• _Exercise_:
Only an exact copy of the records below will serve as the answer.

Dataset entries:
=======

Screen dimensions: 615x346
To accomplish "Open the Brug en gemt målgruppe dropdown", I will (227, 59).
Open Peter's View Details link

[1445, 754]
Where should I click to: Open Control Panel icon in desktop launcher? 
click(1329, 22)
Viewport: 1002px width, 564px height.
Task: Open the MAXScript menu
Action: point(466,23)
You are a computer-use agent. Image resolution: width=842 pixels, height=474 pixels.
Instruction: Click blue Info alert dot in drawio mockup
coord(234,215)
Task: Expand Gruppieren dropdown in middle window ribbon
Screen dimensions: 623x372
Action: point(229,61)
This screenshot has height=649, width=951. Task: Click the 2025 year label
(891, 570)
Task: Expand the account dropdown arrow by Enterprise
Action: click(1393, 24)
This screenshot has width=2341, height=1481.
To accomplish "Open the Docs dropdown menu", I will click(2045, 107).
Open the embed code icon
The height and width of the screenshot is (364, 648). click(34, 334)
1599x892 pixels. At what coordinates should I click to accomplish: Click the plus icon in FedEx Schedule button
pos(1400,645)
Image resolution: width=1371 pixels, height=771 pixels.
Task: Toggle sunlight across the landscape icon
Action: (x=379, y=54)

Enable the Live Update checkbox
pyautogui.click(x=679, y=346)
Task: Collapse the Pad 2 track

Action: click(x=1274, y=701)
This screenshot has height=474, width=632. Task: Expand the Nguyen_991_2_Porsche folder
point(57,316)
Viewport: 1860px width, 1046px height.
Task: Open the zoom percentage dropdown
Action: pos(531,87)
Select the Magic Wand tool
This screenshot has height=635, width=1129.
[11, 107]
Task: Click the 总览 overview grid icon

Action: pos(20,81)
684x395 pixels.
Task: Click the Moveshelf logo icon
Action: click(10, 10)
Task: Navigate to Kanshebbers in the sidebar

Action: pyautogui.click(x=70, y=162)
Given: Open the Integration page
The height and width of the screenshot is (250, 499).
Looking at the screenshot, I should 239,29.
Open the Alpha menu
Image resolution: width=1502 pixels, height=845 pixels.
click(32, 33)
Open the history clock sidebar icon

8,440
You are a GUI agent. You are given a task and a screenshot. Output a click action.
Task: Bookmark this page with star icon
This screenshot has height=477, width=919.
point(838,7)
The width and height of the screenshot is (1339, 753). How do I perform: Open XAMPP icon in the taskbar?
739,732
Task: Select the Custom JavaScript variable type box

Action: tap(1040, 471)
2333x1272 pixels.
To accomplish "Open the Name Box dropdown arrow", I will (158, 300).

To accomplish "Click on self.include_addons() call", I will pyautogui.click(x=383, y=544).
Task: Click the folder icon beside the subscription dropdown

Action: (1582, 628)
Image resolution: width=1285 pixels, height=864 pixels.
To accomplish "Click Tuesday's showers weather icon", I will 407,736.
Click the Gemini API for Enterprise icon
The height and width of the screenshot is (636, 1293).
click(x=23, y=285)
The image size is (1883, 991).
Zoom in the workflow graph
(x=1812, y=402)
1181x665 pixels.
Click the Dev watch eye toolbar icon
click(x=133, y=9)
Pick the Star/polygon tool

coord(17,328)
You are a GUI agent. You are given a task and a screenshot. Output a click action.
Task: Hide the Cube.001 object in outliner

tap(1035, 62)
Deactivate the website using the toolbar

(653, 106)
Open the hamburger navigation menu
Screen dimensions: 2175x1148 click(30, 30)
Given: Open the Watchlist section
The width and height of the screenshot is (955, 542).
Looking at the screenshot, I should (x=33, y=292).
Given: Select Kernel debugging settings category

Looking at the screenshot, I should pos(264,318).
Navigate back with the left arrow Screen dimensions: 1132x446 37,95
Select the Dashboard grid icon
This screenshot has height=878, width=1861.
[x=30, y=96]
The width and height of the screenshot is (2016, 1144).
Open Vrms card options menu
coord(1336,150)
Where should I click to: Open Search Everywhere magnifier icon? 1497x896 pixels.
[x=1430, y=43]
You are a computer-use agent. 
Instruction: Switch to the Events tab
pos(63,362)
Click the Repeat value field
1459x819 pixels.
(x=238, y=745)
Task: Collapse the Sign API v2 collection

=======

• _Exercise result_:
Screen dimensions: 615x346
To accomplish "Open the Brug en gemt målgruppe dropdown", I will (227, 59).
Open Peter's View Details link

[1445, 754]
Where should I click to: Open Control Panel icon in desktop launcher? 
click(1329, 22)
Viewport: 1002px width, 564px height.
Task: Open the MAXScript menu
Action: point(466,23)
You are a computer-use agent. Image resolution: width=842 pixels, height=474 pixels.
Instruction: Click blue Info alert dot in drawio mockup
coord(234,215)
Task: Expand Gruppieren dropdown in middle window ribbon
Screen dimensions: 623x372
Action: point(229,61)
This screenshot has height=649, width=951. Task: Click the 2025 year label
(891, 570)
Task: Expand the account dropdown arrow by Enterprise
Action: click(1393, 24)
This screenshot has width=2341, height=1481.
To accomplish "Open the Docs dropdown menu", I will click(2045, 107).
Open the embed code icon
The height and width of the screenshot is (364, 648). click(34, 334)
1599x892 pixels. At what coordinates should I click to accomplish: Click the plus icon in FedEx Schedule button
pos(1400,645)
Image resolution: width=1371 pixels, height=771 pixels.
Task: Toggle sunlight across the landscape icon
Action: (x=379, y=54)

Enable the Live Update checkbox
pyautogui.click(x=679, y=346)
Task: Collapse the Pad 2 track

Action: click(x=1274, y=701)
This screenshot has height=474, width=632. Task: Expand the Nguyen_991_2_Porsche folder
point(57,316)
Viewport: 1860px width, 1046px height.
Task: Open the zoom percentage dropdown
Action: pos(531,87)
Select the Magic Wand tool
This screenshot has height=635, width=1129.
[11, 107]
Task: Click the 总览 overview grid icon

Action: pos(20,81)
684x395 pixels.
Task: Click the Moveshelf logo icon
Action: click(10, 10)
Task: Navigate to Kanshebbers in the sidebar

Action: pyautogui.click(x=70, y=162)
Given: Open the Integration page
The height and width of the screenshot is (250, 499).
Looking at the screenshot, I should 239,29.
Open the Alpha menu
Image resolution: width=1502 pixels, height=845 pixels.
click(32, 33)
Open the history clock sidebar icon

8,440
You are a GUI agent. You are given a task and a screenshot. Output a click action.
Task: Bookmark this page with star icon
This screenshot has height=477, width=919.
point(838,7)
The width and height of the screenshot is (1339, 753). How do I perform: Open XAMPP icon in the taskbar?
739,732
Task: Select the Custom JavaScript variable type box

Action: tap(1040, 471)
2333x1272 pixels.
To accomplish "Open the Name Box dropdown arrow", I will (158, 300).

To accomplish "Click on self.include_addons() call", I will pyautogui.click(x=383, y=544).
Task: Click the folder icon beside the subscription dropdown

Action: (1582, 628)
Image resolution: width=1285 pixels, height=864 pixels.
To accomplish "Click Tuesday's showers weather icon", I will 407,736.
Click the Gemini API for Enterprise icon
The height and width of the screenshot is (636, 1293).
click(x=23, y=285)
The image size is (1883, 991).
Zoom in the workflow graph
(x=1812, y=402)
1181x665 pixels.
Click the Dev watch eye toolbar icon
click(x=133, y=9)
Pick the Star/polygon tool

coord(17,328)
You are a GUI agent. You are given a task and a screenshot. Output a click action.
Task: Hide the Cube.001 object in outliner

tap(1035, 62)
Deactivate the website using the toolbar

(653, 106)
Open the hamburger navigation menu
Screen dimensions: 2175x1148 click(30, 30)
Given: Open the Watchlist section
The width and height of the screenshot is (955, 542).
Looking at the screenshot, I should (x=33, y=292).
Given: Select Kernel debugging settings category

Looking at the screenshot, I should pos(264,318).
Navigate back with the left arrow Screen dimensions: 1132x446 37,95
Select the Dashboard grid icon
This screenshot has height=878, width=1861.
[x=30, y=96]
The width and height of the screenshot is (2016, 1144).
Open Vrms card options menu
coord(1336,150)
Where should I click to: Open Search Everywhere magnifier icon? 1497x896 pixels.
[x=1430, y=43]
You are a computer-use agent. 
Instruction: Switch to the Events tab
pos(63,362)
Click the Repeat value field
1459x819 pixels.
(x=238, y=745)
Task: Collapse the Sign API v2 collection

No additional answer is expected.